2. Namens verdachte heeft mr. M.J.J.E. Stassen, advocaat te Tilburg, beroep in cassatie ingesteld en bij schriftuur een middel van cassatie voorgesteld.
3. Het middel stelt dat de bewezenverklaarde voorbedachte raad niet uit de bewijsmiddelen kan worden afgeleid, althans dat het Hof het bewezenverklaarde ontoereikend heeft gemotiveerd.
4. Ten laste van de verdachte is bewezenverklaard dat:
“hij op 19 mei 2010 te Tilburg opzettelijk en met voorbedachten rade [slachtoffer] van het leven heeft beroofd, immers heeft verdachte met dat opzet en na kalm beraad en rustig overleg eenmaal met een mes in de hals van voornoemde [slachtoffer] gestoken en meermalen met een mes in de hals van voornoemde [slachtoffer] gesneden, ten gevolge waarvan voornoemde [slachtoffer] is overleden.”
5. Het Hof heeft ten aanzien van de bewijsvoering, voor zover voor de beoordeling van het middel van belang, het volgende overwogen:
“Voorbedachte raad
De verdediging heeft aangevoerd dat verdachte dient te worden vrijgesproken van de impliciet primair ten laste gelegde moord op [slachtoffer], nu niet bewezen kan worden dat verdachte met voorbedachte raad heeft gehandeld.
Daartoe is aangevoerd dat niet buiten redelijke twijfel is komen vast te staan dat verdachte zich gedurende enige tijd heeft kunnen beraden op het te nemen/genomen besluit, zodat hij de gelegenheid heeft gehad na te denken over de betekenis en de gevolgen van zijn voorgenomen daad en zich daarvan rekenschap te geven.

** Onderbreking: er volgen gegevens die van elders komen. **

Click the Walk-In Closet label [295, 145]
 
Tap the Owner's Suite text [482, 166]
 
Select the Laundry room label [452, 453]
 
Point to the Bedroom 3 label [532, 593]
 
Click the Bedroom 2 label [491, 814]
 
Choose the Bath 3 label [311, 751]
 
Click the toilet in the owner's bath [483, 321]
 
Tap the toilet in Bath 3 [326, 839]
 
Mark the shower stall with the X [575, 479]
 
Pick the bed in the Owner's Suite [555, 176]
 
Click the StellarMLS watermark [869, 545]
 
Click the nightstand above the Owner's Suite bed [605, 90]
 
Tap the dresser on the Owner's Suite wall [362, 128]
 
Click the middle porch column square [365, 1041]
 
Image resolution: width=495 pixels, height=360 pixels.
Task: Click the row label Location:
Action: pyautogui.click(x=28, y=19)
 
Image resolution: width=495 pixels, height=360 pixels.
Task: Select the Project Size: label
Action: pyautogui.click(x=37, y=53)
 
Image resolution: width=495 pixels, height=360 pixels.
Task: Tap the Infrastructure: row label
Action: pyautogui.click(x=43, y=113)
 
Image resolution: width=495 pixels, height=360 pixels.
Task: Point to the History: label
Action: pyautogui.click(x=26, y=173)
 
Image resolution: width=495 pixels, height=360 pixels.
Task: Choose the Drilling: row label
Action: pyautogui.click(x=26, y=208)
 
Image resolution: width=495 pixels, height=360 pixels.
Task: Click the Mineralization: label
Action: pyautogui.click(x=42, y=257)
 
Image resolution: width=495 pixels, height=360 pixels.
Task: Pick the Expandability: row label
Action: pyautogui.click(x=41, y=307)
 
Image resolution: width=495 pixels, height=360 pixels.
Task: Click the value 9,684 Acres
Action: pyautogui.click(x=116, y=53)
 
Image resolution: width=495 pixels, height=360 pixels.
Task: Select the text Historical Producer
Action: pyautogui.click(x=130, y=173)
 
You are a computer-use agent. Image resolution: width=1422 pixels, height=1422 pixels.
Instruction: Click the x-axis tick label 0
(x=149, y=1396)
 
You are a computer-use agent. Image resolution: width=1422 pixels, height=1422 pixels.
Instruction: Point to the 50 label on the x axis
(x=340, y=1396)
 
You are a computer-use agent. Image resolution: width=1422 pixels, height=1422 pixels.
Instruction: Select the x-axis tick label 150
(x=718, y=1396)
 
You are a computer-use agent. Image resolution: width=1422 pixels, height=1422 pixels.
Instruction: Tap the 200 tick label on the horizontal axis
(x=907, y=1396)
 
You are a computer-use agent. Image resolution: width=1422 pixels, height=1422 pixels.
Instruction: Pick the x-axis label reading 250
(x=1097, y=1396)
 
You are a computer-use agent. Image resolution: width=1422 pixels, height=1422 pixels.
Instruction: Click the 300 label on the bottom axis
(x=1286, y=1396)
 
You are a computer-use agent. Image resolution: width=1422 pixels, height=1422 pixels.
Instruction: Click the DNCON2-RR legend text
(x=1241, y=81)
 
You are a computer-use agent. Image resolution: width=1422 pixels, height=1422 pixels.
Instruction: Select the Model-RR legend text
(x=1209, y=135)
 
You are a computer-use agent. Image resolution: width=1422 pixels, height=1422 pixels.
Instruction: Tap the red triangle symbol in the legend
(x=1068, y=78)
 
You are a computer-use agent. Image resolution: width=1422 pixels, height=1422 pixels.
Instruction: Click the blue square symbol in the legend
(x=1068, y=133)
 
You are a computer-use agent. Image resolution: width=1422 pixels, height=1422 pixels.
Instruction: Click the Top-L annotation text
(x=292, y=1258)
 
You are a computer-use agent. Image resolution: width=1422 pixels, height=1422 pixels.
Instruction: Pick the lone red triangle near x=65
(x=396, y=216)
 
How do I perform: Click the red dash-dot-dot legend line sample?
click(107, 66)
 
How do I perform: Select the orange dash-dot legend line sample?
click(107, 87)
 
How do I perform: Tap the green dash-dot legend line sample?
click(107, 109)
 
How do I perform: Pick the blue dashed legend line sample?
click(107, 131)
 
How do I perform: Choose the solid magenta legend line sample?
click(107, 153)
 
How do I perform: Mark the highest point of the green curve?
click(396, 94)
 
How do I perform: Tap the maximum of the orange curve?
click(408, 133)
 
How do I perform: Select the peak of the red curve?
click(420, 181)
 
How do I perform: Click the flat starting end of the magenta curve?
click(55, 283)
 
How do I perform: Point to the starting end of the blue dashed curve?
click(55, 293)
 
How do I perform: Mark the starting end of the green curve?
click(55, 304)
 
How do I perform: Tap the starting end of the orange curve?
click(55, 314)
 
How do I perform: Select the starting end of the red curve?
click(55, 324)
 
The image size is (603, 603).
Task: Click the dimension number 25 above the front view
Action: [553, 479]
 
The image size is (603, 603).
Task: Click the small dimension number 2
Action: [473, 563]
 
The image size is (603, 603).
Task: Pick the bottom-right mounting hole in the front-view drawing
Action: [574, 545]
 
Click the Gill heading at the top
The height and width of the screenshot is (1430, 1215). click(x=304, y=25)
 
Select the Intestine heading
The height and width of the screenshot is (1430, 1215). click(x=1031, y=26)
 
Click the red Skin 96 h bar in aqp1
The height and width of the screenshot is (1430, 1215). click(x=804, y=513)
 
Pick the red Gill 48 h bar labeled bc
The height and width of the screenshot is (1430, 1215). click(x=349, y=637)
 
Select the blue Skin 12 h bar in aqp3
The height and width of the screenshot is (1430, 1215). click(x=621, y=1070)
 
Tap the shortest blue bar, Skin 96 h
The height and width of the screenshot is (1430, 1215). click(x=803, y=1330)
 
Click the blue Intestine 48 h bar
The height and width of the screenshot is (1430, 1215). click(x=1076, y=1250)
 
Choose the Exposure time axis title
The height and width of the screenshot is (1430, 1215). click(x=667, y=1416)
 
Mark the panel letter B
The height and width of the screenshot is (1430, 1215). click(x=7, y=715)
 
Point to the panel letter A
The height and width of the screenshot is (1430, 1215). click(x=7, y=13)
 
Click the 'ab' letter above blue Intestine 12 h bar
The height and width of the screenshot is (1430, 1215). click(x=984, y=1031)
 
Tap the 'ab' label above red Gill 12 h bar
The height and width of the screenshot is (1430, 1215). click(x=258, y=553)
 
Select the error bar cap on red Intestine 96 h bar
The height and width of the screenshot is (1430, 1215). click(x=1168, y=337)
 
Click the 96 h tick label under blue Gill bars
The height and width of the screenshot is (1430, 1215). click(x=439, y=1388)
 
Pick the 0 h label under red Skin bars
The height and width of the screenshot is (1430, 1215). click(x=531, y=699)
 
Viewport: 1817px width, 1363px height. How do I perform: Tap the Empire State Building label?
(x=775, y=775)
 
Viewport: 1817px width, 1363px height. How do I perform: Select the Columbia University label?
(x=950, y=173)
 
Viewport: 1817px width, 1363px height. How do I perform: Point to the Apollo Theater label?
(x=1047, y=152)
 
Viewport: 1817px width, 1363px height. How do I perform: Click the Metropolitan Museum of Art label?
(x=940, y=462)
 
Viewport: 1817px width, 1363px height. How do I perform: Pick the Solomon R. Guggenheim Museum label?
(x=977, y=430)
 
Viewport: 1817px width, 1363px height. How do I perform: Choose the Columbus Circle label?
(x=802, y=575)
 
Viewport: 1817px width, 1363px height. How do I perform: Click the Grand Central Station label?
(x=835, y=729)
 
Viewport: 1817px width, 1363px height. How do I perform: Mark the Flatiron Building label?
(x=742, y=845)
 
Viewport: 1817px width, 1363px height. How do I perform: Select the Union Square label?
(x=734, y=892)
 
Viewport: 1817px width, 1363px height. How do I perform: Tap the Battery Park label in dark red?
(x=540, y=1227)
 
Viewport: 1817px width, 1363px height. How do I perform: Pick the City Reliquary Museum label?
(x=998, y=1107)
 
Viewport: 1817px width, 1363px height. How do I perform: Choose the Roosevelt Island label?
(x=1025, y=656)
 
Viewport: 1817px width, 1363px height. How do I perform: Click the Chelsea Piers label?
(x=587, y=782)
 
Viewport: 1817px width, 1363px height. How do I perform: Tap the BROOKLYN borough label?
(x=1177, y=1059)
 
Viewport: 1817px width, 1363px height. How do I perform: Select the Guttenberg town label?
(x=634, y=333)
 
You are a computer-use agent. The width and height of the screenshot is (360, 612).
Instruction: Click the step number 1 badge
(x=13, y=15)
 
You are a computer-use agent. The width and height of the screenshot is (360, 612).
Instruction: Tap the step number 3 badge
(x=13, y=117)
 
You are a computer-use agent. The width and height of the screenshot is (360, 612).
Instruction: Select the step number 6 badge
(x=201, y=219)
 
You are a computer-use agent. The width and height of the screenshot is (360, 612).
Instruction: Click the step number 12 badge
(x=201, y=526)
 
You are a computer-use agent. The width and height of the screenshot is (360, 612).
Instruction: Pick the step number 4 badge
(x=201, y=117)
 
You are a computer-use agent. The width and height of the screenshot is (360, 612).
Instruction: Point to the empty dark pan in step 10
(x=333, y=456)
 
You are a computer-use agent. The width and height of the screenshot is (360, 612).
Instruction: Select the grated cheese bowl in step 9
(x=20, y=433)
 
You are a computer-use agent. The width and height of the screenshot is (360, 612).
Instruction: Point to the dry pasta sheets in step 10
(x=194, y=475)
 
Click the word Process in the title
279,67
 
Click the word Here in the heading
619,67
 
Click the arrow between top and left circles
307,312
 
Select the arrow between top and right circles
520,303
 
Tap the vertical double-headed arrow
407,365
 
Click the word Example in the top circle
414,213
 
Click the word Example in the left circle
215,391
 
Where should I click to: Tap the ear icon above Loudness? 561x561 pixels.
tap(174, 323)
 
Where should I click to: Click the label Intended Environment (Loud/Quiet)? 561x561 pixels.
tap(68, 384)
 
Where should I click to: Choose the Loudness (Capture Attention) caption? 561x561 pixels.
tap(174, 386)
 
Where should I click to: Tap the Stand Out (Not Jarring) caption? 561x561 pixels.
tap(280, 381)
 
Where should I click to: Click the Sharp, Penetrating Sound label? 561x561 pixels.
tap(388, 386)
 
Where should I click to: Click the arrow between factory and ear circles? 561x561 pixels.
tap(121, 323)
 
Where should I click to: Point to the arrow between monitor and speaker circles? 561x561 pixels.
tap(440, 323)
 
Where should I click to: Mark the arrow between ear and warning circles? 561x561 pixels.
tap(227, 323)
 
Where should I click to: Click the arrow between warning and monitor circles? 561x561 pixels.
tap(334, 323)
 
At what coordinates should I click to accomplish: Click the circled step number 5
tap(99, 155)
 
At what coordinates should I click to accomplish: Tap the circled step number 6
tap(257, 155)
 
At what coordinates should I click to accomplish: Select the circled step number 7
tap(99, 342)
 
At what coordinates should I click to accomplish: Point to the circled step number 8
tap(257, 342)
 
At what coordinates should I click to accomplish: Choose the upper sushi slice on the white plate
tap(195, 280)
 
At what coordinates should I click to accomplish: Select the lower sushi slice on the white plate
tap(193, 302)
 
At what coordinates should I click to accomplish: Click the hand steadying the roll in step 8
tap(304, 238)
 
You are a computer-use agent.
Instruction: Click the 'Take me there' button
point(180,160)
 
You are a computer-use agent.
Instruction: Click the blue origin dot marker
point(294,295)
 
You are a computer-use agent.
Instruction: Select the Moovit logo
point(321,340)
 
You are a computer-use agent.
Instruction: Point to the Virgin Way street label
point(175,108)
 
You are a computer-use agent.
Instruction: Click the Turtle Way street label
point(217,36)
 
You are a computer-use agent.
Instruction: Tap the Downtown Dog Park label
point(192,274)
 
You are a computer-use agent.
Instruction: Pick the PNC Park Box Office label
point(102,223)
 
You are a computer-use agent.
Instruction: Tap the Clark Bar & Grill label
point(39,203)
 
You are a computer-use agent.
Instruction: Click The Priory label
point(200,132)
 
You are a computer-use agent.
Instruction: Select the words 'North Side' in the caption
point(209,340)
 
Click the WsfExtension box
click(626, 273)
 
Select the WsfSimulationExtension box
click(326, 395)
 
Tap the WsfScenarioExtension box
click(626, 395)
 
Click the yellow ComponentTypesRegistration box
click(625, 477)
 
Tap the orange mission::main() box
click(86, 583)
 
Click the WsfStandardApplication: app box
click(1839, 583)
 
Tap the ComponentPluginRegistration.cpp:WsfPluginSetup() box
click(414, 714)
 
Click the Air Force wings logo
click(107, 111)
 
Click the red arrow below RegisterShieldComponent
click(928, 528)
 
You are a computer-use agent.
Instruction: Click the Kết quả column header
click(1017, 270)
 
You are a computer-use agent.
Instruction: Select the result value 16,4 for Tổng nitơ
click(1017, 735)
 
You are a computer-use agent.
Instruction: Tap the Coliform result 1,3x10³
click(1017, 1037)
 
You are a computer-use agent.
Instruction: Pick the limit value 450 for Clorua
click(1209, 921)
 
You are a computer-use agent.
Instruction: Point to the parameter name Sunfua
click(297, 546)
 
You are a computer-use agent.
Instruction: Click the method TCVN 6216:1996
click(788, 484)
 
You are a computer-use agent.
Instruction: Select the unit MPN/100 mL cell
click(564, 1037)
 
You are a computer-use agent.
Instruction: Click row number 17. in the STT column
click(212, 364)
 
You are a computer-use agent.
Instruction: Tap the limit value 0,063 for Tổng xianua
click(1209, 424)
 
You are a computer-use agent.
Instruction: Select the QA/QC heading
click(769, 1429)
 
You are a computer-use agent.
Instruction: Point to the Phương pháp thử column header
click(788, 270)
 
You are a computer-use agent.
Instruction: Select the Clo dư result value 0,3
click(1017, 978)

Het hof overweegt als volgt:
a.
Het hof stelt voorop dat verdachte wisselend heeft verklaard met betrekking tot de feitelijke gang van zaken op de bewuste 19 mei 2010. Ook omtrent de aanleiding tot het incident waarbij [slachtoffer] de dood heeft gevonden, heeft verdachte niet eensluidend verklaard. Het hof acht derhalve de door verdachte afgelegde verklaringen onvoldoende betrouwbaar om daarvan uit te kunnen gaan bij de vaststelling van de feitelijke gang van zaken en wat de
aanleiding voor het incident is geweest.
Dientengevolge acht het hof de enkele verklaring van verdachte dat hij door [slachtoffer] werd aangevallen - en dat hij derhalve vervolgens bij het doden van [slachtoffer] zou hebben gehandeld in een ogenblikkelijke gemoedsopwelling - eveneens niet betrouwbaar en dus niet geloofwaardig.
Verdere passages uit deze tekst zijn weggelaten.